== Directions ==
Each line below from the one containing "This screenshot has height=688, width=977." through the one containing "Task: Open Daniel Smith's Actions dropdown" is to be given again exactly, and no line outside that span.

..........

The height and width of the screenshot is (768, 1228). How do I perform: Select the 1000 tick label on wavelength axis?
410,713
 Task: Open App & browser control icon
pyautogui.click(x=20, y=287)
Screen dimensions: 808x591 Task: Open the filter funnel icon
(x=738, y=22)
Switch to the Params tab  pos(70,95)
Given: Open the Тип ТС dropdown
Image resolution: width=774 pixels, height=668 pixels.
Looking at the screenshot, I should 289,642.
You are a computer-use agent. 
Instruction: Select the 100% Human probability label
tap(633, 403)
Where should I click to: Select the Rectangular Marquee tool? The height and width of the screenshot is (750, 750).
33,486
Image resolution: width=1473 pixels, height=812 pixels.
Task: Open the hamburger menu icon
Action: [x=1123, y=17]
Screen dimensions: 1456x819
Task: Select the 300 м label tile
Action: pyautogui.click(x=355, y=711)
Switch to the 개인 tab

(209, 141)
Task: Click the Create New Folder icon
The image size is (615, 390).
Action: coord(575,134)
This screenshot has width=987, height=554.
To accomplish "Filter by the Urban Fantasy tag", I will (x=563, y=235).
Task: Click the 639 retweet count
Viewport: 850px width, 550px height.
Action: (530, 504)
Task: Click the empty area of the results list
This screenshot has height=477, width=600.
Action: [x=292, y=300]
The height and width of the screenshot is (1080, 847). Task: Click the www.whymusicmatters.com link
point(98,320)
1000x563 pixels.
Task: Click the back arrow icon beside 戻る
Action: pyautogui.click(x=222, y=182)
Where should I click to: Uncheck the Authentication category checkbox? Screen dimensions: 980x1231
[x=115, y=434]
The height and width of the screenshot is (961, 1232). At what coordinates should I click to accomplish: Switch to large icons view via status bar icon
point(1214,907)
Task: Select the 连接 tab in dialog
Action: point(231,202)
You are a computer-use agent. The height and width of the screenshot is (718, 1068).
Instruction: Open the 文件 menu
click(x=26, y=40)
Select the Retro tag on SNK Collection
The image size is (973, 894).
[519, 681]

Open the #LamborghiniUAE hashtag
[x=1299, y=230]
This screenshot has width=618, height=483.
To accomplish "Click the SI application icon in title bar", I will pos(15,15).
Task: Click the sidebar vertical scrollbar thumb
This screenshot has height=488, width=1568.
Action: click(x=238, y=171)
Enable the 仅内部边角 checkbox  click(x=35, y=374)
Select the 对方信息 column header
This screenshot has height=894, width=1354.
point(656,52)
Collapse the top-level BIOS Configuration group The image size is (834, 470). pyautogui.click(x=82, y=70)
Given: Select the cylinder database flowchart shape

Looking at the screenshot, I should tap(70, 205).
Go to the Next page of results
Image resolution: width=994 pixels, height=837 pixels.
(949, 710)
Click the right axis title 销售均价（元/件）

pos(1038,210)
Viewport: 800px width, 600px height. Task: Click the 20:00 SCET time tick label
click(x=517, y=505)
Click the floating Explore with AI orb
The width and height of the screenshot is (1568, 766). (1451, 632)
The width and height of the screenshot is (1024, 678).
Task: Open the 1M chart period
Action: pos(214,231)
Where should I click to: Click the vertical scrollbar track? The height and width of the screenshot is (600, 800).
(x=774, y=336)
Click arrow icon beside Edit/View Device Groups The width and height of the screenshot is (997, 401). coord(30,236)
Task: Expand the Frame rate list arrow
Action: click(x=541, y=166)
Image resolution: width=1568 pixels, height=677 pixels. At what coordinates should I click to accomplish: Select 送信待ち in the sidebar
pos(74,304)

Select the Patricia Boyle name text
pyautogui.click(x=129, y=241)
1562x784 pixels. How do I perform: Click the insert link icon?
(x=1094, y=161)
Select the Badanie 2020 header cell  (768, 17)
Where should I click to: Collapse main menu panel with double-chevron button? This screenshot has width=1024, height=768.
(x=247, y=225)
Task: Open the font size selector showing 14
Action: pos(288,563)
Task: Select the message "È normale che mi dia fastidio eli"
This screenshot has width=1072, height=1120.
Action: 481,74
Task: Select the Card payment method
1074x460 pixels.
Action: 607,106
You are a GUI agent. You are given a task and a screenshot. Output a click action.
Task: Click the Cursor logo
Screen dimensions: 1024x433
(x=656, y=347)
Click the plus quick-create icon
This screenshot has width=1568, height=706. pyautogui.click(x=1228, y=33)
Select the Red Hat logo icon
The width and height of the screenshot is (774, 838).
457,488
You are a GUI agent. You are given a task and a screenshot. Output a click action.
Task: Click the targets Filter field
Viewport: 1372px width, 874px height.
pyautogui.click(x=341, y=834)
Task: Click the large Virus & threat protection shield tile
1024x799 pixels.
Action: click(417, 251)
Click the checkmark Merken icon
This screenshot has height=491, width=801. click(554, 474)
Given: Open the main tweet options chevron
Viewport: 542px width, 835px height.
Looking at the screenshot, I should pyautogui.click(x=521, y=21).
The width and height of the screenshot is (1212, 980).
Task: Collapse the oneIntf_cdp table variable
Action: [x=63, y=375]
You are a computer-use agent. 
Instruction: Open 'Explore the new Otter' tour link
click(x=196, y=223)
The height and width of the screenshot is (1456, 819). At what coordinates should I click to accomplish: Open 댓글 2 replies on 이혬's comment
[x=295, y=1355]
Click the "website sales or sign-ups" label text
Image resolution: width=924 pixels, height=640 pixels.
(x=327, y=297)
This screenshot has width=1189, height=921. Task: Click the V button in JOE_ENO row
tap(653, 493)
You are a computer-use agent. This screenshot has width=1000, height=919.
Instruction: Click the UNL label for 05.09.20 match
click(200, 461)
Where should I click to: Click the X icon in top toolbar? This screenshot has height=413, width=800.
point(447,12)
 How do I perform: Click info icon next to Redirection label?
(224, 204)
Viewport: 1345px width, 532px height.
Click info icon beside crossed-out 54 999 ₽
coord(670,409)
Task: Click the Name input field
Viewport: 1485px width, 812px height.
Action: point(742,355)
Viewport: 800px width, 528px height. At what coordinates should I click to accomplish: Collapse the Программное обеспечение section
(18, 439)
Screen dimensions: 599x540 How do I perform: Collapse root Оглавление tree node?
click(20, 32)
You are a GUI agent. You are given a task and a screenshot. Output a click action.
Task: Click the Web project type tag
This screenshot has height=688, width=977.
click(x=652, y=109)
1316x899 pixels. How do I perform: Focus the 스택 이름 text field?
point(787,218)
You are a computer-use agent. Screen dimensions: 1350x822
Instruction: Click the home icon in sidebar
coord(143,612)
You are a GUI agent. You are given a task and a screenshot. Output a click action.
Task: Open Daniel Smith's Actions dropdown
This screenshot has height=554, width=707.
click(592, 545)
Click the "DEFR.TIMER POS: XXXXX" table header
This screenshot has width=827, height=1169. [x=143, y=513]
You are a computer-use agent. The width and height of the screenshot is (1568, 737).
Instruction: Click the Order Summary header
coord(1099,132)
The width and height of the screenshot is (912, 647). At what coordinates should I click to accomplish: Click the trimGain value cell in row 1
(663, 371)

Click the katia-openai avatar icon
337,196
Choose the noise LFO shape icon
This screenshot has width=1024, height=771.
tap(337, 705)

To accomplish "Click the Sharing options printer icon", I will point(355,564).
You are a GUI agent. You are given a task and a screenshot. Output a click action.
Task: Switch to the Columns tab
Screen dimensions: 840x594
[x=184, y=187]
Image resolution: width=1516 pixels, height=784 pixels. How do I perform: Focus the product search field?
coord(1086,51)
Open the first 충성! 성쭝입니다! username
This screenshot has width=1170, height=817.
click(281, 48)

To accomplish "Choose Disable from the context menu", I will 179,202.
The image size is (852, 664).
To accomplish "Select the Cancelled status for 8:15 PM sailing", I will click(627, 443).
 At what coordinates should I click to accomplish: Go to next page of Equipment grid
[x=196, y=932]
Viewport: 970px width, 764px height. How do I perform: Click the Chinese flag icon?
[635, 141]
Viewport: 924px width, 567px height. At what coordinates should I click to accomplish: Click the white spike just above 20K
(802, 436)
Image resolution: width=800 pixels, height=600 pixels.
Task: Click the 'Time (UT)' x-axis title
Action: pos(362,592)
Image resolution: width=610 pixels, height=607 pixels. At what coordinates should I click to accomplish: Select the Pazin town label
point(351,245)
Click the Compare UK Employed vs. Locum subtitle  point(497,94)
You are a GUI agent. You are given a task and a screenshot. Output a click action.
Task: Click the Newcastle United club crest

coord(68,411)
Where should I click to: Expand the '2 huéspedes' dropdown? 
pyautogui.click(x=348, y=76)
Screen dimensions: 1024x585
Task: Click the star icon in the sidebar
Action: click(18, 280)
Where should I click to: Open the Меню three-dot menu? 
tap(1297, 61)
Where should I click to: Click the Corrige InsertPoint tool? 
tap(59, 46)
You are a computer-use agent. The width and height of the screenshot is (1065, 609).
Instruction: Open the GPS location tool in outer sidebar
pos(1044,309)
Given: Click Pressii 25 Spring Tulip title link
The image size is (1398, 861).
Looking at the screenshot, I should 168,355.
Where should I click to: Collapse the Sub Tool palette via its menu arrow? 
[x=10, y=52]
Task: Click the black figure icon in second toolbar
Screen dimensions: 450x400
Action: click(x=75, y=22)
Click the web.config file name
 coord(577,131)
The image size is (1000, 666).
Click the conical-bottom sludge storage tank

..........

== Finished exercise ==
This screenshot has height=688, width=977.
click(x=652, y=109)
1316x899 pixels. How do I perform: Focus the 스택 이름 text field?
point(787,218)
You are a computer-use agent. Screen dimensions: 1350x822
Instruction: Click the home icon in sidebar
coord(143,612)
You are a GUI agent. You are given a task and a screenshot. Output a click action.
Task: Open Daniel Smith's Actions dropdown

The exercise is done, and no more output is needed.